Both options are conditional recommendations, low to moderate certainty. Both require concurrent behavioural and psychological interventions.

Laparoscopic Sleeve Gastrectomy (LSG)

  • HRQoL: very large effect (critically important outcome)
  • Weight and BMI: substantial reduction (very important outcome)
  • Anxiety and depression: no data available
  • Serious AEs: higher incidence than non-surgical comparators (important — discuss explicitly)
  • Mild-moderate AEs: higher incidence (nausea, vomiting, reflux)

Roux-en-Y Gastric Bypass (RYGB)

  • HRQoL: large effect
  • Anxiety and depression: small effect (beneficial)
  • Weight and BMI: substantial reduction
  • Serious AEs: higher incidence than non-surgical comparators (important — discuss explicitly)
  • Mild-moderate AEs: higher incidence
  • Higher technical complexity; nutritional monitoring more intensive

Which to choose? The guideline does not mandate one over the other — choice depends on surgical expertise, anatomical factors, patient preference, and centre experience.

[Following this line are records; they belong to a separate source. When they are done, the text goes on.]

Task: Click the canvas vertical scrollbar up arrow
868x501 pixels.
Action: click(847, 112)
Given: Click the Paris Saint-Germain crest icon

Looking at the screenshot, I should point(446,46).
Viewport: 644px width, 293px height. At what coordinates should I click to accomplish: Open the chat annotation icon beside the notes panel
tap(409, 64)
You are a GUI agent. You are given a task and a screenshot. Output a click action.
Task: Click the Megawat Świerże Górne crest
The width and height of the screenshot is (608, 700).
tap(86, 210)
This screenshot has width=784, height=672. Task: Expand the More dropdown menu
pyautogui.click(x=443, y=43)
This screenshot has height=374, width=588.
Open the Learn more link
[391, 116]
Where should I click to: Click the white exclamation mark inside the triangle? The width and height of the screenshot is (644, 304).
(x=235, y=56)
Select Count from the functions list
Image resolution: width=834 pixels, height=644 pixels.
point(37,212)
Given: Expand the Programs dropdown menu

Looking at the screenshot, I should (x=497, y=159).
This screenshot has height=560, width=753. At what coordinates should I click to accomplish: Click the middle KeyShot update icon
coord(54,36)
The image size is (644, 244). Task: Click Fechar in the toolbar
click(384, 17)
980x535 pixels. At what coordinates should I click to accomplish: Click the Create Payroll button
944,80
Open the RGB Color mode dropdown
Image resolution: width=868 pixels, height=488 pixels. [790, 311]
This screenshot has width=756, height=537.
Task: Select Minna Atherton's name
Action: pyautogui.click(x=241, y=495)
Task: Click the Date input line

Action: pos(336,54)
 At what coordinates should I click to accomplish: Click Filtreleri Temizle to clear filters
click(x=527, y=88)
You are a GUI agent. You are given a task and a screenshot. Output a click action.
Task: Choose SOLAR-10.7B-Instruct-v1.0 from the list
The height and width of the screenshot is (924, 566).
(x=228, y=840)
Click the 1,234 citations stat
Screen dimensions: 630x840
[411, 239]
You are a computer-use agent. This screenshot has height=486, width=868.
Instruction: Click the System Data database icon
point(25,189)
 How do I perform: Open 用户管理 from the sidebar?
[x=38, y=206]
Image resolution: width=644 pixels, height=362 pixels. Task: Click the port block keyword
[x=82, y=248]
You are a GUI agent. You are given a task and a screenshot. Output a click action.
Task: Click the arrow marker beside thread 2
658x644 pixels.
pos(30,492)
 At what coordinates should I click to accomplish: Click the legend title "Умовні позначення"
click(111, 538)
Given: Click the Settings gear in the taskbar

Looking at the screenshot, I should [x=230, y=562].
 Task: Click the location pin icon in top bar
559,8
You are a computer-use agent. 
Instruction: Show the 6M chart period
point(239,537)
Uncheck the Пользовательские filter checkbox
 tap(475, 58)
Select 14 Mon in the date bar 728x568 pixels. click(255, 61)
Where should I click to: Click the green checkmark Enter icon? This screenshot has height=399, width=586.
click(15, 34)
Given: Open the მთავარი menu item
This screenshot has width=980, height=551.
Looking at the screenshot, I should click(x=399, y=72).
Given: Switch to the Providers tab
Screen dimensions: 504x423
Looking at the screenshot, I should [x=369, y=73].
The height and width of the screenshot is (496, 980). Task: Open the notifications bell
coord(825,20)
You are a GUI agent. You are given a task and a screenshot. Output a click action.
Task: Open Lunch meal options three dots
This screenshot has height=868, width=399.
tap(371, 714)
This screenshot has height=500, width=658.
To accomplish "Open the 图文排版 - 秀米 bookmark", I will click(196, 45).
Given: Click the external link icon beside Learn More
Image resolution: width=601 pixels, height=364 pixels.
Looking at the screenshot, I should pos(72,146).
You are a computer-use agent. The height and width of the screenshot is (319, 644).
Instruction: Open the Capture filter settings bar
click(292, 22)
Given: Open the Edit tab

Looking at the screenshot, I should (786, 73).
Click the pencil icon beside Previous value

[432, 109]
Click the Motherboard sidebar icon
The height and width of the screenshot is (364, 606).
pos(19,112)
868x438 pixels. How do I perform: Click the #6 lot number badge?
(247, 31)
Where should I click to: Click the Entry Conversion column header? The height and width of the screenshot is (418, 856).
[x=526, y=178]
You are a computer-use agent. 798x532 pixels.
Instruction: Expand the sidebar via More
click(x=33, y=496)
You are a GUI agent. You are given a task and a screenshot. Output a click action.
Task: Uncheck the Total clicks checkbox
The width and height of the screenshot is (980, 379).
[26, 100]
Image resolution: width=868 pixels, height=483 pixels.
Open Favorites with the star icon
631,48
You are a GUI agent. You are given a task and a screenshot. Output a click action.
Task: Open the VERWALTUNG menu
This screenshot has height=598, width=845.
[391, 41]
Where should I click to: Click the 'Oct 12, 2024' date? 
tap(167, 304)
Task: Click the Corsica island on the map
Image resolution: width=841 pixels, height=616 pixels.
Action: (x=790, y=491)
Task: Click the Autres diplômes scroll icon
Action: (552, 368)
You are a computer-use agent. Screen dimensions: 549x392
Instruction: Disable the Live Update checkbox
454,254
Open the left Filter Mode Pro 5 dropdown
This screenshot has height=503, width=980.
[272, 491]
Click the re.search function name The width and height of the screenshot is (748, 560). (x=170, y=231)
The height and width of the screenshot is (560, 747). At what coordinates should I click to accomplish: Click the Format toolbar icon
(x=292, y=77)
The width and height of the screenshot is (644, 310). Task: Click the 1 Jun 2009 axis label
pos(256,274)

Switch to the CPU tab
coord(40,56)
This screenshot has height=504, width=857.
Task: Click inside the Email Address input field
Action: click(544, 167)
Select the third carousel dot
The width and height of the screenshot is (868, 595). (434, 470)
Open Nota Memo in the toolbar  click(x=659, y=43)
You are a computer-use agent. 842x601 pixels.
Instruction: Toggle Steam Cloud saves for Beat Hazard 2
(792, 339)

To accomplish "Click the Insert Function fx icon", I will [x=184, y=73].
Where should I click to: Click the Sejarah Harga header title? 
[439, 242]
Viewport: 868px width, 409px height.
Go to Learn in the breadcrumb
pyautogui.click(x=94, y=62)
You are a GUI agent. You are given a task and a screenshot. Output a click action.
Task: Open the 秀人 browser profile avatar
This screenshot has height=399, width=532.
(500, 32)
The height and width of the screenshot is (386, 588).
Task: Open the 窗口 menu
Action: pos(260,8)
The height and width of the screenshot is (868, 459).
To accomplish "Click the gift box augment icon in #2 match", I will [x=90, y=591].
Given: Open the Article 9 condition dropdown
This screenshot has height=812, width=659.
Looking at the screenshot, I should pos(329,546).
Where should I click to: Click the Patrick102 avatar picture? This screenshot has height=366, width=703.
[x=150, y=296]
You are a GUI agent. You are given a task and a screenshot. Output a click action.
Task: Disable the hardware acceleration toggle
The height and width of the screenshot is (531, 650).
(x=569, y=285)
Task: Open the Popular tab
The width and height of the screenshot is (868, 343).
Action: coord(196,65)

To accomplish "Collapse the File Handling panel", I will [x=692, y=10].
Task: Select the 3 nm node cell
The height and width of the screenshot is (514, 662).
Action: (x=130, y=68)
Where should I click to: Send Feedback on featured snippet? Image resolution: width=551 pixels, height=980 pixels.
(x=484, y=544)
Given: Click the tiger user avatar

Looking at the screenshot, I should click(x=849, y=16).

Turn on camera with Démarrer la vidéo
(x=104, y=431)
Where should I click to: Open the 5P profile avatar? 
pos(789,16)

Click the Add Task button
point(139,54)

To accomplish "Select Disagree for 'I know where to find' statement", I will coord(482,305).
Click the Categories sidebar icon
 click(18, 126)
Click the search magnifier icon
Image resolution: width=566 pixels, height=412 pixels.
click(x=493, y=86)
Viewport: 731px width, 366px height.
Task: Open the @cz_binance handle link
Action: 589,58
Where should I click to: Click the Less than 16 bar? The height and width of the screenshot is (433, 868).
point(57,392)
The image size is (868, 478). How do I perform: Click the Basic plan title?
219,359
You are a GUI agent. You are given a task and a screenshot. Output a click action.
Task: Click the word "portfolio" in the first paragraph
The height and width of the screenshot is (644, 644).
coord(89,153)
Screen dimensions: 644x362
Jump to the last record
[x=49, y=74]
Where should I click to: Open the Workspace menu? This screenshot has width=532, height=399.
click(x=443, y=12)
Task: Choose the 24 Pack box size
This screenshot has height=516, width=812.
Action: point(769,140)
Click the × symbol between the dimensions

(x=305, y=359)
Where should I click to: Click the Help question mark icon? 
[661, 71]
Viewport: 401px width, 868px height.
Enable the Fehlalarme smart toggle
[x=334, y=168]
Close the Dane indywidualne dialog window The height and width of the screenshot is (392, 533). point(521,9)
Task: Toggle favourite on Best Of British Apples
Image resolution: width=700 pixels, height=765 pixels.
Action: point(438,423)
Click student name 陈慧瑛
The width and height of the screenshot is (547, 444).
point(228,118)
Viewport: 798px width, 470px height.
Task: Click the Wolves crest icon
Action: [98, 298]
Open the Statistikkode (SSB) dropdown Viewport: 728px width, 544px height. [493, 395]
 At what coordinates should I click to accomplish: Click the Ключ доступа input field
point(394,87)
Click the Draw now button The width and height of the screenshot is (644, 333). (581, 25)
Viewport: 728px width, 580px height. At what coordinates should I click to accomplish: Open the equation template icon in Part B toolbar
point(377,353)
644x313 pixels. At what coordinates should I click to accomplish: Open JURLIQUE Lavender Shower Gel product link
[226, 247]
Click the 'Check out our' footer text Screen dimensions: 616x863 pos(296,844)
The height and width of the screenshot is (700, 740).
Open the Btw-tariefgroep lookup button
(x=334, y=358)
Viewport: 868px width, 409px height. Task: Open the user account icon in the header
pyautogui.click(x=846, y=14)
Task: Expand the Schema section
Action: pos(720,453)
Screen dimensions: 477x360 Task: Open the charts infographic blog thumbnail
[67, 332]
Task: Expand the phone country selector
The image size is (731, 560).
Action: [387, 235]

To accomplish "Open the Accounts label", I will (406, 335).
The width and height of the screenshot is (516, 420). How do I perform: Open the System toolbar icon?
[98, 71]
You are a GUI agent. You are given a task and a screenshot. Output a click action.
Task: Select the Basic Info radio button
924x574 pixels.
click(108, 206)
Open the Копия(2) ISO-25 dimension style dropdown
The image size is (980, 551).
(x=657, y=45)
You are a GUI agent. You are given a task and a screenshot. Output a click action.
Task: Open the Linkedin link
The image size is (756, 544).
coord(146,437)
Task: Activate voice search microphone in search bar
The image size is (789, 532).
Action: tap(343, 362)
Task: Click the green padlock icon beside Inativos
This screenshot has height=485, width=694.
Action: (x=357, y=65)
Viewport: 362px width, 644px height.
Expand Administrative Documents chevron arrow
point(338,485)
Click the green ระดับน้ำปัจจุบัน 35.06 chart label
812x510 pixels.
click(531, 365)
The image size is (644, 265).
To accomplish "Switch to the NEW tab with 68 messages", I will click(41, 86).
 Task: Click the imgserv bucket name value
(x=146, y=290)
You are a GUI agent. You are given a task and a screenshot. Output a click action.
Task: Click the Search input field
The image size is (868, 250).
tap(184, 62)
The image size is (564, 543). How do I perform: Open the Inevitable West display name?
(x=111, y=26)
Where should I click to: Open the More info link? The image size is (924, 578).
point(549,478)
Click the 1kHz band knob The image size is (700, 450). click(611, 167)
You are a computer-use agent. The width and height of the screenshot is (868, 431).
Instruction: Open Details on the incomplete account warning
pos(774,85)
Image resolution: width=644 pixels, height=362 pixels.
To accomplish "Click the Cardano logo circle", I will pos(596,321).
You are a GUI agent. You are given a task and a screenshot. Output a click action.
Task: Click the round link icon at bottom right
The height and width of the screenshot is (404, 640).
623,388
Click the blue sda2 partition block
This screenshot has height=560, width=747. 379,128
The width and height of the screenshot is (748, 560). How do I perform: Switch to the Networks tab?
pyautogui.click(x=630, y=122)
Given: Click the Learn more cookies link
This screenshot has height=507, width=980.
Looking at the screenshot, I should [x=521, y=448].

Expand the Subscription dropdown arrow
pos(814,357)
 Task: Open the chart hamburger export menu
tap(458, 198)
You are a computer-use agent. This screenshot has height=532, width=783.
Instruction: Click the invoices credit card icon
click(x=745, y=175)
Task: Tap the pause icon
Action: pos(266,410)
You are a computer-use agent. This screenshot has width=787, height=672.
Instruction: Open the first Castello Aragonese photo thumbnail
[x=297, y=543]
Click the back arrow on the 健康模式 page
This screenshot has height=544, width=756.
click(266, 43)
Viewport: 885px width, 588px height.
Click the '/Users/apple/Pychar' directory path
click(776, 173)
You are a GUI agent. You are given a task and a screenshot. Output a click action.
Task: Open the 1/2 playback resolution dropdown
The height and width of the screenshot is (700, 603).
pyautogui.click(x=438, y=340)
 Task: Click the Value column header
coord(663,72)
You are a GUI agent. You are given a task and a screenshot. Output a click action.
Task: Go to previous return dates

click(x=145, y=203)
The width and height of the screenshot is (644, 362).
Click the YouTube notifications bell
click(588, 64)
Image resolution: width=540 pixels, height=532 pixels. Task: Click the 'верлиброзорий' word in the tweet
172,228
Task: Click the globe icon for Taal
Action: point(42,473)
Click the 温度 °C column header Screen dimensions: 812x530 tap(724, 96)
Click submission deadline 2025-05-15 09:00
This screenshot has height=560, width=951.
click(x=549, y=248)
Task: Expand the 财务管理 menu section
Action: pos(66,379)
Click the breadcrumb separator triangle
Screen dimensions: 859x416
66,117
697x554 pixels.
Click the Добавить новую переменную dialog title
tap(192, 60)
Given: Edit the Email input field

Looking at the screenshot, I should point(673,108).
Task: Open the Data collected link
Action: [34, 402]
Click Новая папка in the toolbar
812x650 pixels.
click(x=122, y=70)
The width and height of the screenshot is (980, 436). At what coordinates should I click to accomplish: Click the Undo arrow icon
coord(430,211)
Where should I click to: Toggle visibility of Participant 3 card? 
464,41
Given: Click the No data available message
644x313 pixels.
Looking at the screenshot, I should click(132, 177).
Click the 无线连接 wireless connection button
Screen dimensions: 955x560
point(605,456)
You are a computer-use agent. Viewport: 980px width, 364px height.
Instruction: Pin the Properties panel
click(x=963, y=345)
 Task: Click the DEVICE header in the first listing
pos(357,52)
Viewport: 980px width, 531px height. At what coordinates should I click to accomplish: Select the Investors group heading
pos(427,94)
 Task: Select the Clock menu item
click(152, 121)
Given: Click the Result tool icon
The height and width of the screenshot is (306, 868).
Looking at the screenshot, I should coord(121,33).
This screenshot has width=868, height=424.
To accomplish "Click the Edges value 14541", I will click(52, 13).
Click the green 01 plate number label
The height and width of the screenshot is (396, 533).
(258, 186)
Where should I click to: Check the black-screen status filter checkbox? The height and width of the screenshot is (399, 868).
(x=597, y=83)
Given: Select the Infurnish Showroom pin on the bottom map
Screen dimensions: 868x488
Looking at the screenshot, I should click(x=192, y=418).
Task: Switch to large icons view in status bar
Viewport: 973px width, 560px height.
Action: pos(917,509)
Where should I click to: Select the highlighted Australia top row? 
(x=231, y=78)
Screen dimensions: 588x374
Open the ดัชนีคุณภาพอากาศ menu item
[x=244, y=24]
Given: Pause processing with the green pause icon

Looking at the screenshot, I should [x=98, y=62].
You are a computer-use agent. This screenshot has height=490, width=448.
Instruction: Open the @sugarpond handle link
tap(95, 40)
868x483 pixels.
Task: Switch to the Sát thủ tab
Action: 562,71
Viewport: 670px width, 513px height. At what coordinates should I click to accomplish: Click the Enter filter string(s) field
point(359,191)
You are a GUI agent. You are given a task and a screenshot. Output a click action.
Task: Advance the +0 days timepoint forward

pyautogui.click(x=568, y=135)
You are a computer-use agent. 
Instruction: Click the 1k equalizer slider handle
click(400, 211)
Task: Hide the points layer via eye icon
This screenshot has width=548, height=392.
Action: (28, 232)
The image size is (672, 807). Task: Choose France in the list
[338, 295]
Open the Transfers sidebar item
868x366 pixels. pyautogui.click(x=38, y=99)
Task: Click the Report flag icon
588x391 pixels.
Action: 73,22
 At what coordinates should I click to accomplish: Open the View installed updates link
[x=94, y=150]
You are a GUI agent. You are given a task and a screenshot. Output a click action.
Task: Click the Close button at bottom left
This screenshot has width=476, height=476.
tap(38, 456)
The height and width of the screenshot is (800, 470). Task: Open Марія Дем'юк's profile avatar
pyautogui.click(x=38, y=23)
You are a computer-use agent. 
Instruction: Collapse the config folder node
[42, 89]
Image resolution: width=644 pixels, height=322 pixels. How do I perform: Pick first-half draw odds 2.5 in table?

Step 5 — Shared Decision-Making Conversation

Before referral or consent, cover explicitly:

  1. Expected benefits: Large improvements in HRQoL and substantial weight/BMI reduction; cardiometabolic improvements likely
  2. Serious AE risk: Higher than non-surgical management — must be disclosed; includes complications requiring hospitalisation
  3. Lifestyle commitment: Surgery requires lifelong dietary changes, vitamin supplementation, and behavioural support
  4. No guarantee of sustained weight loss without maintained behavioural changes
  5. Alternatives: Confirm family has considered pharmacotherapy and intensified behavioural intervention
  6. Family/caregiver support: Post-operative period requires strong family engagement

Involve both the child and caregivers. The child's own voice matters — especially for adolescents.


Step 6 — Post-Operative Monitoring

Minimum monitoring plan after surgery:

Timepoint What to monitor
1–3 months Wound healing, GI tolerance, nutritional status, weight
6 months BMIz, cardiometabolic markers, mental health screen, eating behaviours
12 months HRQoL, nutritional deficiencies (iron, B12, vitamin D, calcium), weight trajectory
Ongoing Annual metabolic screen; eating disorder vigilance; transition to adult care planning

Clinical Guardrails

  • Eating disorder is a relative contraindication — psychiatric clearance is mandatory. Active binge eating disorder requires treatment before surgery.
  • Age < 13: Do not refer — evidence was derived exclusively from ≥13-year-olds.
  • Technology-only interventions are insufficient as a pre-operative behavioural program — ensure a proper multicomponent program is in place.
  • Ongoing behavioural/psychological support post-operatively is required — surgery alone is not adequate management.
  • Transition planning: Begin discussing adult care transition from the time of surgery, especially for 16+ year-olds.
  • Lipase inhibitors: Not a surgical alternative — do not substitute.

Source

CMAJ 2025 Clinical Practice Guideline: Managing obesity in children. Ball GDC et al. CMAJ 2025 April 14; 197:E372–89. doi: 10.1503/cmaj.241456 Updated version: June 3, 2025.